The steps involved in the development method are:
Estimate the value of the land as if vacant
Estimate the replacement cost of the building
Estimate the building's loss in value from depreciation
Subtract the building's depreciation from the estimated replacement cost
Calculate the value of the property by adding the estimated land value to the depreciated value of the building
There are 2 methods of estimating what it would cost to replace the structure:
The reproduction cost is the cost of duplicating the subject property's structure completely
The replacement cost is the cost of building a similar structure, but using modern construction methods and materials
The replacement cost is also usually lower than the reproduction cost. Because the former uses modern designs, techniques and materials its eliminates obsolete and undesirable features found in older buildings which are generally more difficult to maintain.

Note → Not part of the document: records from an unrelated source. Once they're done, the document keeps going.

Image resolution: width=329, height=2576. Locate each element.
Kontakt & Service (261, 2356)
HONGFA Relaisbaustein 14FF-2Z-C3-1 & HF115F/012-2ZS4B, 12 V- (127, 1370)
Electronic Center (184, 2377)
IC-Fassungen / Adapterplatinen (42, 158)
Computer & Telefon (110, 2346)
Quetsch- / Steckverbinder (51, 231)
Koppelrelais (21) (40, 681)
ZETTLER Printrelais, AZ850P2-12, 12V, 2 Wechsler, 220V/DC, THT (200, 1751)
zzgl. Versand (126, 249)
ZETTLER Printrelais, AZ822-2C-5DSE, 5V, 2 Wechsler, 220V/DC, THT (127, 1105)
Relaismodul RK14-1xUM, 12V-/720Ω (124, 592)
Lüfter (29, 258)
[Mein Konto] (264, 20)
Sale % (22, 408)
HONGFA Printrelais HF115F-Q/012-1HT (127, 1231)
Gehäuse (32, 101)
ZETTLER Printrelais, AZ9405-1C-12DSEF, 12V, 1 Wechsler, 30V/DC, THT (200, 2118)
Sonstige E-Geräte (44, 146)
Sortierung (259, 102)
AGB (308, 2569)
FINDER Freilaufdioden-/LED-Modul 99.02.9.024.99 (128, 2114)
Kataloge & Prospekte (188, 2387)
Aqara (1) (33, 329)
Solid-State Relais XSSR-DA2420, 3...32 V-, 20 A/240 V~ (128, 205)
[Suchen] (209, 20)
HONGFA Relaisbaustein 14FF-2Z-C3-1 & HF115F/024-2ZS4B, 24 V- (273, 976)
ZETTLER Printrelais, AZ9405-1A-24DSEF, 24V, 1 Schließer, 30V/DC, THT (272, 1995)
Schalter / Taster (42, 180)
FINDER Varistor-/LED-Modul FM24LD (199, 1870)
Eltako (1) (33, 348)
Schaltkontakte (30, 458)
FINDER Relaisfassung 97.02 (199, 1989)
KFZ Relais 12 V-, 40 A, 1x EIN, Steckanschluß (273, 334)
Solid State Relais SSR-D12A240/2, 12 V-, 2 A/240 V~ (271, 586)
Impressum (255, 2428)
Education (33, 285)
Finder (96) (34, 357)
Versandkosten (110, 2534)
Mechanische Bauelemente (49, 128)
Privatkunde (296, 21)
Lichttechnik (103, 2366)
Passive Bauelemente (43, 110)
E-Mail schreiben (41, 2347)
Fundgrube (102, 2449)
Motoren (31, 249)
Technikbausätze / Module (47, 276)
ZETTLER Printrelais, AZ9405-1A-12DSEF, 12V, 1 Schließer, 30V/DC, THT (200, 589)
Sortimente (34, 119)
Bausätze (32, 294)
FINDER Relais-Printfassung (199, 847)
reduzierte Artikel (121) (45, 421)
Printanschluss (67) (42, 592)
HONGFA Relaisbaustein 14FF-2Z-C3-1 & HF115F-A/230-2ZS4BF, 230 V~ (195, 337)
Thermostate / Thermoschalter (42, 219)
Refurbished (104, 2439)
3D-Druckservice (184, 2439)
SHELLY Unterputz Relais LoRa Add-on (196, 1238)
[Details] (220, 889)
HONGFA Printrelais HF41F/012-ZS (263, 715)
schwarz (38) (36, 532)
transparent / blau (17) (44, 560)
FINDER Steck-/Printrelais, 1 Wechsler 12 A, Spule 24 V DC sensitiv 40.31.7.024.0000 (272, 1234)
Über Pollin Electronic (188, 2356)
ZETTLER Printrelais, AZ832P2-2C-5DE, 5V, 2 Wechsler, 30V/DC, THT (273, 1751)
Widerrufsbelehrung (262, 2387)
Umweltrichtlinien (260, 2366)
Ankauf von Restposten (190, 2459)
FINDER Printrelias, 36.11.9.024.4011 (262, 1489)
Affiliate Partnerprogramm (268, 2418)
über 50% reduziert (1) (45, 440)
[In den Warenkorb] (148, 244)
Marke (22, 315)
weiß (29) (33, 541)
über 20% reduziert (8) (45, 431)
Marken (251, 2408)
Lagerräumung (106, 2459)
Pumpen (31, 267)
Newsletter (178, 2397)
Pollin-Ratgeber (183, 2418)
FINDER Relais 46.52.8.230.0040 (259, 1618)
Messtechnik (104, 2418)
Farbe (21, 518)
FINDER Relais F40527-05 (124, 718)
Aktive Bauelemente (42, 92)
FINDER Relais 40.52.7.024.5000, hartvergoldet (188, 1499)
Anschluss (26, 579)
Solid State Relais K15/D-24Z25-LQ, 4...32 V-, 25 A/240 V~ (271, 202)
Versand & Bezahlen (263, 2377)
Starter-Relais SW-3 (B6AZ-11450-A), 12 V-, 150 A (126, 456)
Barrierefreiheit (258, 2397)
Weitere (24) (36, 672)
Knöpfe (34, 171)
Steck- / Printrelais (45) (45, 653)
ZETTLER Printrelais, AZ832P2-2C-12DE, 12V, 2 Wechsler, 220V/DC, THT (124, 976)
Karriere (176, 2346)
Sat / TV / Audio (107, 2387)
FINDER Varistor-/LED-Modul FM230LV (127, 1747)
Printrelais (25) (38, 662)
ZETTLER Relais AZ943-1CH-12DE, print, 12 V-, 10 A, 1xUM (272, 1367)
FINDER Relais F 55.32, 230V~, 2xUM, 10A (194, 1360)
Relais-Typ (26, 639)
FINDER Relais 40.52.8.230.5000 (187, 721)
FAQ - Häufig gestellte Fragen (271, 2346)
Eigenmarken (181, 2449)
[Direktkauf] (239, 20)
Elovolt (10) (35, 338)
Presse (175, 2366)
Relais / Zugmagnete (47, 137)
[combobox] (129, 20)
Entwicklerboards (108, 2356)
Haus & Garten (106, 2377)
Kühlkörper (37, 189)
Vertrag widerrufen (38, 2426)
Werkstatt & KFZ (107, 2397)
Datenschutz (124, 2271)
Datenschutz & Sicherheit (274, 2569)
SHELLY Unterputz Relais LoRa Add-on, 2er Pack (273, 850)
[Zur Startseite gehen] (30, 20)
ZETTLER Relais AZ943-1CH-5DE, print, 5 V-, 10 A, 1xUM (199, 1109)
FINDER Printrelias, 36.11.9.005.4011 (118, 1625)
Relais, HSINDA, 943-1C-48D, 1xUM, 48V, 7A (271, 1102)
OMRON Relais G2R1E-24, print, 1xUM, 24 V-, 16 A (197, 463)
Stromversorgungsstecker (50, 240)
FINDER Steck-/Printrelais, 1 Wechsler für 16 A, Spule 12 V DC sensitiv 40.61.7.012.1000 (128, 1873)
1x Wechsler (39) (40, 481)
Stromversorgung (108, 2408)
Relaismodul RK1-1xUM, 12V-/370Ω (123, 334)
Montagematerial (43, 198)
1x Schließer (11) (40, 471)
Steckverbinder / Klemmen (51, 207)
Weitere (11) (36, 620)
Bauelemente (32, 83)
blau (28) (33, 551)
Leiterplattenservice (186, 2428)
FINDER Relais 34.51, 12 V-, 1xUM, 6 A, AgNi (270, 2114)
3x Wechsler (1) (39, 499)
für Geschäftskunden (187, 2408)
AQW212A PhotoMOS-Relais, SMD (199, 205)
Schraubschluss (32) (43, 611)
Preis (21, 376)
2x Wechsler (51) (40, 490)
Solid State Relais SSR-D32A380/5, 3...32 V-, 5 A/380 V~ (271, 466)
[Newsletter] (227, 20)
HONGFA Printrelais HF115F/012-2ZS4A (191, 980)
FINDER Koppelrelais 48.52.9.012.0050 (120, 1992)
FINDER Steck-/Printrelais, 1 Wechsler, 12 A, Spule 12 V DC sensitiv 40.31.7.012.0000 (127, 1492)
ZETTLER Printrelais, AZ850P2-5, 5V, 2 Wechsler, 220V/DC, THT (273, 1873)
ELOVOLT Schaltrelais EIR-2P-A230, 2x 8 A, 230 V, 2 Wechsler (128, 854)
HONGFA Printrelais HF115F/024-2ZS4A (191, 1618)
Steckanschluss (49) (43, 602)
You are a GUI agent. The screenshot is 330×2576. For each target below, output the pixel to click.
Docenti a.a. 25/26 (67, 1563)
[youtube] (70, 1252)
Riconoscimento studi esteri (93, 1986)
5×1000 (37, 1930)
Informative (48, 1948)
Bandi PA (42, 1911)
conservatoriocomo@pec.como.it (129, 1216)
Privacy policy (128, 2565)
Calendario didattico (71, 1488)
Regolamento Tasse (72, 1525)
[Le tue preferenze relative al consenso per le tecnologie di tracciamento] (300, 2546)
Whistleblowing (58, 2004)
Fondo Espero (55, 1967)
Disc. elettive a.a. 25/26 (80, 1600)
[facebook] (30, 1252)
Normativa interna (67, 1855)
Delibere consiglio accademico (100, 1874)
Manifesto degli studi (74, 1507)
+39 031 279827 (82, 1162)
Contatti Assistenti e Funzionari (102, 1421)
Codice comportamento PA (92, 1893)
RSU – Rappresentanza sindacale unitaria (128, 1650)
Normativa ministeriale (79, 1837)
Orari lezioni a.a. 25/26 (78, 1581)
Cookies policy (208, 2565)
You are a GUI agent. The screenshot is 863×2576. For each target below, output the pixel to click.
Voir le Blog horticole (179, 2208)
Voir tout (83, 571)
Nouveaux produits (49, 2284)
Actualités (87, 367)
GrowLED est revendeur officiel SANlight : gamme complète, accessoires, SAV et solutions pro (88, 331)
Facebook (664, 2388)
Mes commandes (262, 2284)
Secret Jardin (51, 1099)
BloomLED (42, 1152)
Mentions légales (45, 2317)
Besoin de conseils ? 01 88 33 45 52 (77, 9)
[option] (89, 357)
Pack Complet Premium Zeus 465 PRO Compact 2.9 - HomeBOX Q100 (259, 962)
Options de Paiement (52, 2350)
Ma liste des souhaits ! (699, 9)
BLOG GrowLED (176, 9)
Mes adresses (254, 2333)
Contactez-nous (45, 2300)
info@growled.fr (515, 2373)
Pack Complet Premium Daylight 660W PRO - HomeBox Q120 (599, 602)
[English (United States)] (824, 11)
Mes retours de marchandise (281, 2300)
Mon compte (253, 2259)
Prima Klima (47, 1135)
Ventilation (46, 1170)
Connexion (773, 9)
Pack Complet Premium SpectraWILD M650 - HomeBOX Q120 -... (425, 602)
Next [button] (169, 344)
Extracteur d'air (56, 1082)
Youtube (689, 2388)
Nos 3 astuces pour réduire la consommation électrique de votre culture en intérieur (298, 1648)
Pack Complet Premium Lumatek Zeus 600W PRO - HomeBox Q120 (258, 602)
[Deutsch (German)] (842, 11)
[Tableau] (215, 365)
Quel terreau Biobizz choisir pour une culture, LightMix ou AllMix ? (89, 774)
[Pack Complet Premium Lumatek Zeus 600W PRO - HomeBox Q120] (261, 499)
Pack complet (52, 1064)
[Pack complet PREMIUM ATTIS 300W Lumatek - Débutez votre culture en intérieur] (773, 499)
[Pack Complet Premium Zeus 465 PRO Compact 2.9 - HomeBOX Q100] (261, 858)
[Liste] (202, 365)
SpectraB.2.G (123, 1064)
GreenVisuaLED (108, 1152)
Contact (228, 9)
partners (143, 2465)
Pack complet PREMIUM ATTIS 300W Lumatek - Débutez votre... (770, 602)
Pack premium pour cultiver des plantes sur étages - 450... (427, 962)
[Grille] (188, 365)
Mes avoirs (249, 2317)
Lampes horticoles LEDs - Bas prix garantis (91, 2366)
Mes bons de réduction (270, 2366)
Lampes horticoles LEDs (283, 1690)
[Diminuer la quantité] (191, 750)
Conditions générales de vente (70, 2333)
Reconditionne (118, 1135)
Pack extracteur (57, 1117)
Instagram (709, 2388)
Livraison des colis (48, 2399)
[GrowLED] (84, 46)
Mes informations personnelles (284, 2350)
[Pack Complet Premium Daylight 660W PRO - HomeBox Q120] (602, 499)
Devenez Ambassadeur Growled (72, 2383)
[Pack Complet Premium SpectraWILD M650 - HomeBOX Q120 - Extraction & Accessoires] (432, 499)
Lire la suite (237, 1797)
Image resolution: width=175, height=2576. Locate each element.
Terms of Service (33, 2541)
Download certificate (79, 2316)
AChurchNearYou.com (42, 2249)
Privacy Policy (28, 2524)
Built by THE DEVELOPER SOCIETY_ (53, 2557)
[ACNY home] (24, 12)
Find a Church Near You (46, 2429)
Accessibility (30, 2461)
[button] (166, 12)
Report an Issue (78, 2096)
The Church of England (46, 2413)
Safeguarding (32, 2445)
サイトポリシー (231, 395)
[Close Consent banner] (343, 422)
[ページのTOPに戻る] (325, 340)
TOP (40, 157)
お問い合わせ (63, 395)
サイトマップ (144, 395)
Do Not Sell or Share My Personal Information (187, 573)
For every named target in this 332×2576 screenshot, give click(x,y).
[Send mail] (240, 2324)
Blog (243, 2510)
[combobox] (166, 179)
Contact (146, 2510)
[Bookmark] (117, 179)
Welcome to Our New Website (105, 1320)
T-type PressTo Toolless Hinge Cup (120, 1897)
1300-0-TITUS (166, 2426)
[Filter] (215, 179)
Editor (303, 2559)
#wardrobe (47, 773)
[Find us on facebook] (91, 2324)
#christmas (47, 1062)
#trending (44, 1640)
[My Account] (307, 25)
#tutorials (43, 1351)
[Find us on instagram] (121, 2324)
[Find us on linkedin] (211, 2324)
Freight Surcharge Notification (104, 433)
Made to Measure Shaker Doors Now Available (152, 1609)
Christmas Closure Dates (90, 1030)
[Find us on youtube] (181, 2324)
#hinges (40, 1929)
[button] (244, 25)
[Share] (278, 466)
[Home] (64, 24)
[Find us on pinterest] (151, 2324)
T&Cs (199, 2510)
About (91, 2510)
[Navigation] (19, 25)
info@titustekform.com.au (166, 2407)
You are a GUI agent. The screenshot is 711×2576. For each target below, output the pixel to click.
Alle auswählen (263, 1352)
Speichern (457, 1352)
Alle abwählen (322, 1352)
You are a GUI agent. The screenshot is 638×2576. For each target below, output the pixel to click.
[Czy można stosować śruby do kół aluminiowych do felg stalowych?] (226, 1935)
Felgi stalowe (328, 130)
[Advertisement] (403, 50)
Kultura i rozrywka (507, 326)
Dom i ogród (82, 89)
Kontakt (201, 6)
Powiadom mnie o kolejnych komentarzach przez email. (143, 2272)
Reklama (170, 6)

There are 3 methods of estimating the reproduction or replacement cost:
The quantity-survey method estimates the separate costs of construction materials (wood, plaster, etc.), labour, and other factors and adds them together. It involves creating a detailed inventory of every item of material, equipment, labour, overhead, and fees involved in the construction of a property.This method is the most accurate but it is also the most expensive method and tends to be used for historical buildings.
The unit-in-place method estimates the cost of a property by summing the costs of the individual components of the property, such as materials, labour, overhead, and profit. This method combines direct and indirect costs into a single cost for a building component (the unit-in-place) which is then multiplied by the area of the portion of the building being valued to arrive at a total cost for that component.
The square-metre method (or comparison method) combines all the costs for a particular type and quality of a building into one value expressed as a cost per square metre (or cubic metre). It produces a value based on the floor area of a recently developed comparable property and then multiplies it by the square metre. Because the square-metre method ignores any difference in wall heights between comparable properties it is not considered as accurate as the other methods of estimation above.
Once the replacement cost has been calculated, depreciation must be estimated and then subtracted from the total value to arrive at a current value of the property. Depreciation is defined as a loss in value of a property due to any cause. Generally land does not depreciate unless it is has been recently improved or conversely degraded by erosion, improper use, or perhaps zoning changes.